Saya pernah membaca bahwa pernikahan itu digambarkan seperti sebuah rumah. Kadang kita mendandani rumah atau merenovasi memperbaiki yang bocor. Demikian halnya sebuah perkawinan terkadang ada saat saat terjadi konflik dan berkomitmen lagi/berkomunikasi lagi untuk memperbaikinya.
Pernikahan saya juga bukanlah tanpa cacat atau sempurna. Sama seperti keluarga yang lain, kehidupan pernikahan kami juga memiliki konflik.
Pernikahan juga bukan seperti yang saya bayangkan namun ini adalah pilihan saya.
Kalau ditanya apa yaa masalah terparah?
Apa yaaa.. Coba saya mengingat ingatnya kembali..
Hmmm pernah kami kesulitan ekonomi saat anak kedua kami lahir.. Biasalahh orang berbisnis itu pasti ada untung ruginya.. Pasti ada saat naik dan turunnya. Dan kami pun mengalaminya dg goncangnya bisnis suami saya. Tapi sekali lagi Puji Tuhann kami bisa melewati badai itu.. Tuhan selalu membukakan jalan bagi kami. Walau memang efek dari semua itu masih terasa sampai sekarang tapi kami sama sama berfikir selama kami bisa bersama, selama kami berdua sama sama bekerja dg giat dan rajin..apa sih yang tidak terselesaikan?
Hmm pernah juga pernikahan kami diterjang badai "orang ketiga" ((maaf saya harus jujur.

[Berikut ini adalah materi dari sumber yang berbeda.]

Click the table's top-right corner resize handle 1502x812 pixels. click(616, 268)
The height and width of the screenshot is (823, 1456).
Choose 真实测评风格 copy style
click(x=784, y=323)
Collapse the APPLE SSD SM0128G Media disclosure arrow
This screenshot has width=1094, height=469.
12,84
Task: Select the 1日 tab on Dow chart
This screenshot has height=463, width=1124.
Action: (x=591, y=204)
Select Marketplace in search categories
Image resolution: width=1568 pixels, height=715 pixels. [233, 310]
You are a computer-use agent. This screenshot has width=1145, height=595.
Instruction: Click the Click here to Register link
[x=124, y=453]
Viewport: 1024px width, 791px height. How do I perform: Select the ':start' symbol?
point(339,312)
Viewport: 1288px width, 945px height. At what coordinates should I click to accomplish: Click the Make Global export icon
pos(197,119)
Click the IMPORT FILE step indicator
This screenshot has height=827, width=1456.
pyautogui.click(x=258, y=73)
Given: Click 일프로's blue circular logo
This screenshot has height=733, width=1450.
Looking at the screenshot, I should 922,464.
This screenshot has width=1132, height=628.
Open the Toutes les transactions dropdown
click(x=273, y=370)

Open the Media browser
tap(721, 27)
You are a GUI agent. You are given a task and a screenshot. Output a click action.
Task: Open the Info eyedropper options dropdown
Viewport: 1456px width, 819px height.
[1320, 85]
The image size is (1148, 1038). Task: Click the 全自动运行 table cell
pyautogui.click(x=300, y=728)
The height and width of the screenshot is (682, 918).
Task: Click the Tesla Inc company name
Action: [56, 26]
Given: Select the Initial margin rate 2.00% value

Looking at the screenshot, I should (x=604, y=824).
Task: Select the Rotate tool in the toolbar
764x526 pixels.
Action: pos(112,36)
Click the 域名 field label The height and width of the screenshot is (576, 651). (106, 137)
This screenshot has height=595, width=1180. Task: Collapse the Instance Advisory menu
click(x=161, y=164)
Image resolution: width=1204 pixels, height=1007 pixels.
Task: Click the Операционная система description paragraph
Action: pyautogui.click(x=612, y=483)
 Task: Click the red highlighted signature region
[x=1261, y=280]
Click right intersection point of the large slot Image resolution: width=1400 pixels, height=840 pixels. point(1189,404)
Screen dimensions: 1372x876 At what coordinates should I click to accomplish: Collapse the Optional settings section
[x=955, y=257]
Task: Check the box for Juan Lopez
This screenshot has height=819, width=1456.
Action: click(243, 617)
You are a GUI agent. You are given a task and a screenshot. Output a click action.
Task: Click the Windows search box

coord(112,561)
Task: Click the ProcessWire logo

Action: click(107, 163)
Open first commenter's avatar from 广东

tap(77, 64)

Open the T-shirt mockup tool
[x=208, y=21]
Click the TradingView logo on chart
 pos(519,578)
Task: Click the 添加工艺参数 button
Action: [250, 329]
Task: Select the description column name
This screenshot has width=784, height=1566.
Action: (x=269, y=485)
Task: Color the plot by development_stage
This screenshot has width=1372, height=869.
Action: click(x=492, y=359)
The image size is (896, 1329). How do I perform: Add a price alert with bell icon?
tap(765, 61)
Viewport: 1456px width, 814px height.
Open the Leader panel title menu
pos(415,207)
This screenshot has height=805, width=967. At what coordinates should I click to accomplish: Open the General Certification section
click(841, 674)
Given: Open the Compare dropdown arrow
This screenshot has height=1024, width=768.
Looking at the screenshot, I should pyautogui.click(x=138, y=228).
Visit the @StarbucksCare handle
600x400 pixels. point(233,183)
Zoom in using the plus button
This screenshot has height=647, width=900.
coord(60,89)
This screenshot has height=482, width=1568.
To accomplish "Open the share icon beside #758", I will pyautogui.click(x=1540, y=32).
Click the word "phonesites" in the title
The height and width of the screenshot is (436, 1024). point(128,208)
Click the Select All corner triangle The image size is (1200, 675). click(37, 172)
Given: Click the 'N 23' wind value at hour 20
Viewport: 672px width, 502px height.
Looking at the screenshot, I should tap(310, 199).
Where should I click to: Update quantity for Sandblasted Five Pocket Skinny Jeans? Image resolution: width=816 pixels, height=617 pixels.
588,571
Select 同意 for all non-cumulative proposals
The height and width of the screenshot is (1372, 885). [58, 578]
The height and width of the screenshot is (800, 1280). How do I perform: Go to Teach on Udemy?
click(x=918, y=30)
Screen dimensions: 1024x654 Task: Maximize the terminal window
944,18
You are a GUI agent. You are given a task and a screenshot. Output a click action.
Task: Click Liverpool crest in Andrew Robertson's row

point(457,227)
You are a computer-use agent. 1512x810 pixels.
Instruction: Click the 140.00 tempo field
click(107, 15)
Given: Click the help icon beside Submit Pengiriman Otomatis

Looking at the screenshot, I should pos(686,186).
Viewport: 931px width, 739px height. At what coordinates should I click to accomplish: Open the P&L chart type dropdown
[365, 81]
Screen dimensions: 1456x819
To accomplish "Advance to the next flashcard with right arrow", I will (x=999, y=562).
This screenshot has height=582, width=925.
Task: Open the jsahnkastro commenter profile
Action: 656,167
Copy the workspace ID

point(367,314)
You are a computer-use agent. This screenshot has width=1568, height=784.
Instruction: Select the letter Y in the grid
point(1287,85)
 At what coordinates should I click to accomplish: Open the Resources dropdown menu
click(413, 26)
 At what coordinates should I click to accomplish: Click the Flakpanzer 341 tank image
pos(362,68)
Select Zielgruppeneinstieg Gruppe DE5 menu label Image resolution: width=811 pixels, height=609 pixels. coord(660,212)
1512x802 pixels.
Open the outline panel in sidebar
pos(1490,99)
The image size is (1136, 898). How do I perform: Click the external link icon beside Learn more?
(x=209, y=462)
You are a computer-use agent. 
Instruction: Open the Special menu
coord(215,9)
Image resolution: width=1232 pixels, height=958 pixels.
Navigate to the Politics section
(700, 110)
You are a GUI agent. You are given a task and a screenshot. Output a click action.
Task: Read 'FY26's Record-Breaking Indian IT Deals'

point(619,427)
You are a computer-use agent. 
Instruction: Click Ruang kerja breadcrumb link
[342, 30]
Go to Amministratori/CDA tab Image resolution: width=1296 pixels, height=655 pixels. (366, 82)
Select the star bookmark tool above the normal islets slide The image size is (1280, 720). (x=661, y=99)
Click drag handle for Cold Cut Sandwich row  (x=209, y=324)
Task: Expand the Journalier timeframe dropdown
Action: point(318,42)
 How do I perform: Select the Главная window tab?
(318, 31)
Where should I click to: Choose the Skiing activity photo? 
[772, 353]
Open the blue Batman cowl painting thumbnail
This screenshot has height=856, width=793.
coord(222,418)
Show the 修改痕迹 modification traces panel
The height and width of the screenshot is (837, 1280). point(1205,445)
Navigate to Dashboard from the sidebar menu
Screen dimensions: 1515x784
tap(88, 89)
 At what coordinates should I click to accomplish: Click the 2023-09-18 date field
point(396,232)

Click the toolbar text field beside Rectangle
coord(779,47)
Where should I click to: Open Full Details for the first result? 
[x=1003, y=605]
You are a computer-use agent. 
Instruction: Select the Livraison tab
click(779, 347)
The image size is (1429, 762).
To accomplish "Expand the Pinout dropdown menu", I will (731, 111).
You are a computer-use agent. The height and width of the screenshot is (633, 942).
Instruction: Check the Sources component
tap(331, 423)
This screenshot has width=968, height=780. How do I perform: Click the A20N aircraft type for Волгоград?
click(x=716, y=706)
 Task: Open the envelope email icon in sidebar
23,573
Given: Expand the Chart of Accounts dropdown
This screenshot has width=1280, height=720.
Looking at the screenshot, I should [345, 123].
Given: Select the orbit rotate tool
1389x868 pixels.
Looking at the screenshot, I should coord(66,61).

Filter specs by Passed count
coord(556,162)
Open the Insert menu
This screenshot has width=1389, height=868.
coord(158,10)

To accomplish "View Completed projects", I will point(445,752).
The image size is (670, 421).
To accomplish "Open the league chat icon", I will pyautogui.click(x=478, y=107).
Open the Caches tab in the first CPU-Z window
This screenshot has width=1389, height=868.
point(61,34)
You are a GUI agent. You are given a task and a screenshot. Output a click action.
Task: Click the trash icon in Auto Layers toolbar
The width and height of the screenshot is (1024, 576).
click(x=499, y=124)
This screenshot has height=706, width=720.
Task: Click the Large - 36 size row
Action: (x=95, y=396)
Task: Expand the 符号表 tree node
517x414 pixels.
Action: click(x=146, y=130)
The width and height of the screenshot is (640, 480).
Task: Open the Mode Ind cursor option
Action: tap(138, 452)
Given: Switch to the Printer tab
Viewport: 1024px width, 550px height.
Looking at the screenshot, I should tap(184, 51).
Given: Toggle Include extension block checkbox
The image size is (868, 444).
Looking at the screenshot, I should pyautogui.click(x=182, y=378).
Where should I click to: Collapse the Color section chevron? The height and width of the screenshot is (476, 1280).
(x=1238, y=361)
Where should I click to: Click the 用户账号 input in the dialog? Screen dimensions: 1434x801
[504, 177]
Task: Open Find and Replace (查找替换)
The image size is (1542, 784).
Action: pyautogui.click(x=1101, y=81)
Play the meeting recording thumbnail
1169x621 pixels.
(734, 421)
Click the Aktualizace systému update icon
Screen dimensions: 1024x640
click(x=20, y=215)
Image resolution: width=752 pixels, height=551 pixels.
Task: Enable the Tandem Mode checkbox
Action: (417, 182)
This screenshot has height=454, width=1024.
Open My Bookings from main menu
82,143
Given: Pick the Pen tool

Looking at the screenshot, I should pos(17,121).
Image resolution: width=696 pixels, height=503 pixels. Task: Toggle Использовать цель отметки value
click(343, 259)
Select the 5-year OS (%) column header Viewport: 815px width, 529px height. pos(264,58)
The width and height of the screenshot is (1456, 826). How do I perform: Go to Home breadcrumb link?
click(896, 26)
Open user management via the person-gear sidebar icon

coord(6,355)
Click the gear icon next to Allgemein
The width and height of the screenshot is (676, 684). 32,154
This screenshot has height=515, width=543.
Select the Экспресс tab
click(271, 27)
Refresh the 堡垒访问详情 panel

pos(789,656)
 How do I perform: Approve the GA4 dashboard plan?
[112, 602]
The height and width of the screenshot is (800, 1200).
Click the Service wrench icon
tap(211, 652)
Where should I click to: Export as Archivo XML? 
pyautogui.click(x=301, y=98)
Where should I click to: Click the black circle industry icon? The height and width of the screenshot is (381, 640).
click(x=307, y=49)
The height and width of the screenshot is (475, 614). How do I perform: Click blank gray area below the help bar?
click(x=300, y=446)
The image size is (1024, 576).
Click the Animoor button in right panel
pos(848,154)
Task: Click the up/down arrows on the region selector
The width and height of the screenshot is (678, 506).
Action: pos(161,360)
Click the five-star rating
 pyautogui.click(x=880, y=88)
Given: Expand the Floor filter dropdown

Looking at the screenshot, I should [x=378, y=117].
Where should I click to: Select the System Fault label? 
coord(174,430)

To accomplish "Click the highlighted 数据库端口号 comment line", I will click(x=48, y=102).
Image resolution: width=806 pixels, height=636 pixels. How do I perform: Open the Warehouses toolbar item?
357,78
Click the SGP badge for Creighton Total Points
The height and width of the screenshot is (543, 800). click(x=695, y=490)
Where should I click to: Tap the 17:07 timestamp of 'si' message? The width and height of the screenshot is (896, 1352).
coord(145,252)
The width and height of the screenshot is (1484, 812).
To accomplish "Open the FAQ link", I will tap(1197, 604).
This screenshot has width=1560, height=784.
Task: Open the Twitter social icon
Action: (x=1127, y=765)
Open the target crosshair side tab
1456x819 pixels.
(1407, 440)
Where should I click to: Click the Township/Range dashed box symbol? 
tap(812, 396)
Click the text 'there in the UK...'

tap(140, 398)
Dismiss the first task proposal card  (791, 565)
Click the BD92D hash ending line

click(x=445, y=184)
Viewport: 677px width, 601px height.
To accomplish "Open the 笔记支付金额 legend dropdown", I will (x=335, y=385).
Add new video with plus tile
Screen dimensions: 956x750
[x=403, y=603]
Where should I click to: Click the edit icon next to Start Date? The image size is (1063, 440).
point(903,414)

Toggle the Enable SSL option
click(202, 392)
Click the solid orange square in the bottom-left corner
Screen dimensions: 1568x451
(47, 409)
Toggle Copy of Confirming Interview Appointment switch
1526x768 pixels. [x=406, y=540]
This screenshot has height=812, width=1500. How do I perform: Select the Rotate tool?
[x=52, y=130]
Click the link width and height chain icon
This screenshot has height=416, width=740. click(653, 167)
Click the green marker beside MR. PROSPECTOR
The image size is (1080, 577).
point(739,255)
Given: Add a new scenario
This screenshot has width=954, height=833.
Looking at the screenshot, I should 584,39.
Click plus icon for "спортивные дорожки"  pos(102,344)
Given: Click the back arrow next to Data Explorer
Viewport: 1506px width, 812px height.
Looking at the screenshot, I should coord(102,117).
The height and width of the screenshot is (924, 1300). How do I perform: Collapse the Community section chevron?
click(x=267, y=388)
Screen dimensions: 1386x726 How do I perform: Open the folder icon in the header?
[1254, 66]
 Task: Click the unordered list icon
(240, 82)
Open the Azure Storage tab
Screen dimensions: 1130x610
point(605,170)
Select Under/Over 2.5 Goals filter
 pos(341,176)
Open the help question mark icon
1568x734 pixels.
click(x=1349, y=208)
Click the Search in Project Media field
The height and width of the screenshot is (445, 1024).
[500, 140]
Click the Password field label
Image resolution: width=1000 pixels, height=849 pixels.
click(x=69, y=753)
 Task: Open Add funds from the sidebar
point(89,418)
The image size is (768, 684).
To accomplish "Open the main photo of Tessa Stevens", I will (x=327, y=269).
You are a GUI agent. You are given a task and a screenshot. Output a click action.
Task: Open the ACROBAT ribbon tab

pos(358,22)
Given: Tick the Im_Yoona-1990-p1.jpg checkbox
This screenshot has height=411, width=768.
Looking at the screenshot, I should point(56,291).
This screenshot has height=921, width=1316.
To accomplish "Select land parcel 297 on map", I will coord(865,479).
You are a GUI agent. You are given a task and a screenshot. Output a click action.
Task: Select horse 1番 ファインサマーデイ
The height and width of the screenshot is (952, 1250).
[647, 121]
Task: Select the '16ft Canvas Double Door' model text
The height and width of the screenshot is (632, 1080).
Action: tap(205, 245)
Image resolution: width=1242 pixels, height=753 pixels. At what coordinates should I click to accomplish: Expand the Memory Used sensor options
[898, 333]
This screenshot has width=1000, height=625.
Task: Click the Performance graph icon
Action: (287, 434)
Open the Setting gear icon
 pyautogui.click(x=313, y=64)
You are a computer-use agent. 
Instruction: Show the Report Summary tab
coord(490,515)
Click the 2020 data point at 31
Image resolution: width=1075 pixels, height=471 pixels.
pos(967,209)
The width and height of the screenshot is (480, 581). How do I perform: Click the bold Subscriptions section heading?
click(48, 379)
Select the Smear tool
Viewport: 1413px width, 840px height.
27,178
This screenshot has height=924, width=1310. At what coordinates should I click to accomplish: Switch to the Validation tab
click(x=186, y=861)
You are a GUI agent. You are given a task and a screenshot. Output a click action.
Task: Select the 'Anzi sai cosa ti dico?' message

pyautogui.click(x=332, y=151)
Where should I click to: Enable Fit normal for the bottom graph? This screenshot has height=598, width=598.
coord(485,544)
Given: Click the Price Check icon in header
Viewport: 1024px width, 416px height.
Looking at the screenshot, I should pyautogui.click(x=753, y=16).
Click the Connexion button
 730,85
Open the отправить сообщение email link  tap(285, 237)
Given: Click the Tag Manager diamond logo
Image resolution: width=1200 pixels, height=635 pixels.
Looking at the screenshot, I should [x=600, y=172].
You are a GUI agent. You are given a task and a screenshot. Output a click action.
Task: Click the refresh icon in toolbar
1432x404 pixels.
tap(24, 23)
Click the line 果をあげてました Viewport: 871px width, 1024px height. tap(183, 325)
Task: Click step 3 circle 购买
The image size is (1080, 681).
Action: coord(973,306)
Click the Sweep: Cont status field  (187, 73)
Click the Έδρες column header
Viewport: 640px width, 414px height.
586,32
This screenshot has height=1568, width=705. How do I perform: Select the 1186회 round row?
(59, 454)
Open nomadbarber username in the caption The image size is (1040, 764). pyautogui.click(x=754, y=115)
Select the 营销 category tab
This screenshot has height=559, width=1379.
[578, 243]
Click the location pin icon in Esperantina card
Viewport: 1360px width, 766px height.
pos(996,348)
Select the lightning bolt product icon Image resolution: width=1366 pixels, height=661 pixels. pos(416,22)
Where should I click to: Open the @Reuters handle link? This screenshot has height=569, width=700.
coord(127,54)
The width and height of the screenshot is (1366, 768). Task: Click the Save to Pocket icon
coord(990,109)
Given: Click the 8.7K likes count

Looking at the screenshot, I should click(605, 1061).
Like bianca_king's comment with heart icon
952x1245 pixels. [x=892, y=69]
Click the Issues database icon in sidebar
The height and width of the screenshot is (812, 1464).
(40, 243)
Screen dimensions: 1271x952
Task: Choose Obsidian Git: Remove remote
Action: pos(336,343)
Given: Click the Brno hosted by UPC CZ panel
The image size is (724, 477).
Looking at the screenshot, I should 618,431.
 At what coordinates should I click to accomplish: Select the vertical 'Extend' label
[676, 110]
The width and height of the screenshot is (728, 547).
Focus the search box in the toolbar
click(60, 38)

Dan maaf ini bukannya membunuh karakter suami saya)) tapi ternyata itu semua hanya fitnah yang tidak dapat dibuktikan dari orang yang tidak suka dengan harmonisnya hubungan kami. Saya akui saya begitu emosi saat itu, tapi suami saya berusaha keras membuktikan bahwa dia tidak bersalah.
Dan sampai kini saya masih bertanya tanya siapa yang tega hendak mencerai berai keluarga kami? Dan jeleknya mulut saya saat itu, saya berkata buruk bahwa siapapun orangnya yang telah berbuat jahat akan berlipat lipat hidupnya menderita dari penderitaan yang pernah kami rasakan, sebelum org itu meminta maaf kepada kami (terutama saya) .... Dan menyesalnya saya dengan perkataan buruk saya saat itu.. Kenapa hati yang dilingkupi emosi berkata seperti itu. Setiap hari saya meminta ampunan Tuhan atas apa yang pernah saya ucapkan. Dan meminta ampunan bagi orang itu... Karena siapa tau orang itu punya keluarga,..bagaimana jika perkataan buruk saya jatuh pada keluarganya yang tidak bersalah?? Duhh jahatnya saya.. Ampuni saya Tuhan
Selebihnya hanya konflik konflik kecil yg (sejauh ini) bisa teratasi dg baik..
Kadang saya berfikir kenapa yaa banyak rumah tangga tidak dapat bertahan dengan lama? Apa sebabnya? Kalau KDRT jelasss saya menolak itu, lebih baik katakan dengan tegas untuk berpisah. Karena sudah jelaa tidak ada kasih sayang buat apa menyiksa diri dan masa depan. Juga tidak hanya kita yang tersiksa sebagai objeknya tapi juga kalau ada anak" pendidikan apa yang baik dari sebuah rumah tangga yang penuh dengan drama KDRT yang bisa menjadi contoh baik pada anak.. Itu semua hanya akan menimbulkan trauma berkepanjangan dan anak akan menirunya atau anak akan stress. Lebih baik tegas berpisah harga mati!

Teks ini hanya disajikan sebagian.